Band: Torche
Album: Restarter
Label: Relapse Records
Release date: February 2015
Sounds like: A barrier hammer blasted undone by a bishop in arms in front of some loose men.
Bring on the boom. Torche are back. Repeat. Torche. Are. Back. Things were busy outside of the Florida-sludge camp last year – vocalist and guitarist Steve Brooks was working on the new Floor album, Oblation and guitarist Andrew Elstner was creating relentless awesomeness with Tilts on their second album, Cuatro Hombres. Restarter is Torche’s fourth album and the second to feature Elstner after 2012’s bubblegum-doom-pop that was the excellent Harmonicraft – an album that divided opinion in the Torche fanbase, from those who liked the new sunshine-stoner rock to those who missed the full weight of glorious, crushing silt that made up their debut. (Personally, I wouldn’t trust anyone who didn’t find Harmonicraft an absolute blast).
What of Restarter then? Well, it’s heavy – monstrously heavy, which is never a bad thing. It’s as if Torche have decided they want to crush the listener; compacting their body beneath a press constructed entirely out of hammering riffage. The brilliantly titled Annihilation Affair does a superb job of blocking you into a corner straight from the off – the opening salvo is an unrelenting bombardment of guitars being fed through a huge industrial grinder; splintering fret-boards, broken necks, snapping strings all spurting out the other side. The see-saw guitar dynamics create a wall of punishing sound that Brooks and Elstner’s echoing vocals bash against with ominous urgency. The last minute and a half breaks down as the aforementioned grinder finally chews through the six strings, ending in a crescendo of howling, sludge-covered feedback.
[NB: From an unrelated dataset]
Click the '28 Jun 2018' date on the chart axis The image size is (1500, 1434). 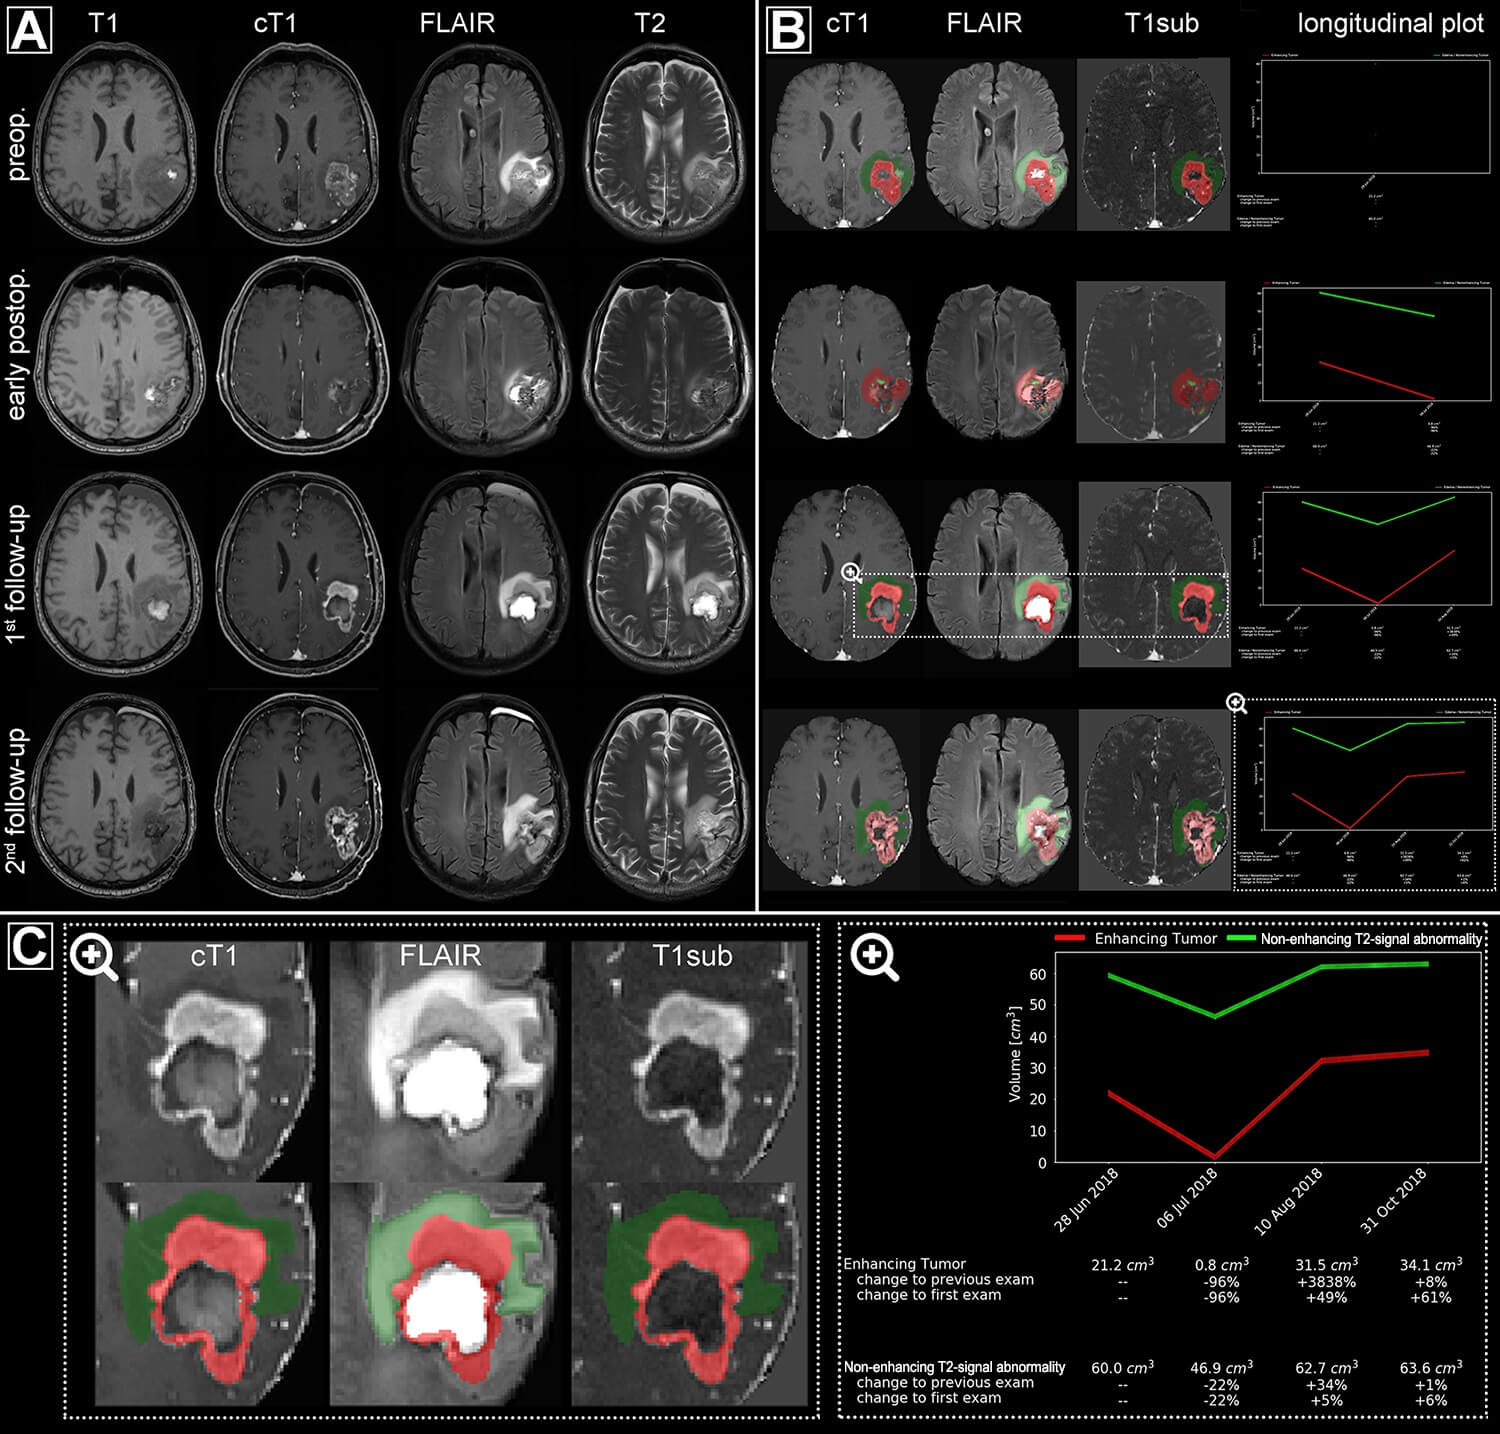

The likes of Bishop In Arms however, resets (or restarts?) everything back to the beginning by being the second most ‘pop’ track on offer here. Mind you, it’s still suitably gnarled – sounding like Husker Du on steroids, this is a muscular blast of upbeat, frenzied delight packed into just over 2 minutes. Topped off by Rick Smith’s tight, concentrated drumbeats which, are a rumbling march to war and Jonathan Nuñez’s grinding bass stabs, this is gloriously thunderous. Things head back into sludge-town with the hulking lurch of Minions, an unsettling and slovenly lurch of stoner-noise rock that reverberates with unholy menace as it gets progressively more and more Mastodon-like in the closing fervour of shrill guitar-theatrics and Brooks’ melancholy vocals.
What of Restarter then? Well, it’s heavy – monstrously heavy, which is never a bad thing. It’s as if Torche have decided they want to crush the listener; compacting their body beneath a press constructed entirely out of hammering riffage..
Loose Men is easily one of the best tracks Torche have committed to tape and the stand-out track on Restarter. Unashamedly rooted in the Harmonicraft territory, it bristles with choppy, happy guitar lines, delirious 80s-music-video campness and radiates wonderful fuzz-rock sunshine from its handclap-like drum patterns and razor-sharp riffs. You’ll struggle not to hit the repeat button on this again and again. Fun-metal has never sounded so good. Blasted is similarly a pop song in sludge-rock clothing, being equally melodic punk rock with that noise-fuzz sheen deeply embedded in the serrated caterwaul of majestic shredding.
Dials are cranked past 11 when it comes to Undone, a bombastic blast of lurching, guttural stoner-noise that packs a killer crunching punch of beefed-up bass and absolutely rollicks to a sudden and breathless conclusion in all of 101 seconds of punishing power. The droning whine that opens No Servants eventually evolves into a chugging almost High On Fire bludgeon of vicious, sprawling raw-rock, whilst Believe It is a teeth-rattling hum of swirling, atmospheric drone-punk , built on multiple layers of spiralling and scrawling guitar lines, whilst Brooks’ ethereal vocals press against this robust and damaging onslaught. Speaking of onslaught, I don’t even need to go into what Barrier Hammer sounds like, because it’s name perfectly sums up the musical outpouring. By the time the 8 minute hypnosis of the title track has steamrollered past, you can see how the reunited Floor in still ingrained in Brooks’ system; refusing to leave.
I can’t help feel though that the pop-elements have been somewhat diluted on Restarter, which is what made Torche stand-out from the crowd in the first place. It’s weird, how I always want Torche to be more ‘pop’ whereas, Axis Of, who in 2013, I billed as ‘Ireland’s Torche’, I want to sound heavier and both bands have take opposite paths this year.
Is Restarter one-dimensional? Hard to say. They were never going to make Harmonicraft Part 2; (I think Harmonoslaught, Rock N Roll Mantasy, Keep Up and Leather Feather proved that…) but I can see how some people might feel a bit confused by the direction they’ve taken with Restarter. However, given time, this album is packed with 10 well constructed and dynamic songs to play at ear-destroying volumes. I’m sure Restarter will be utterly devastating in a live environment.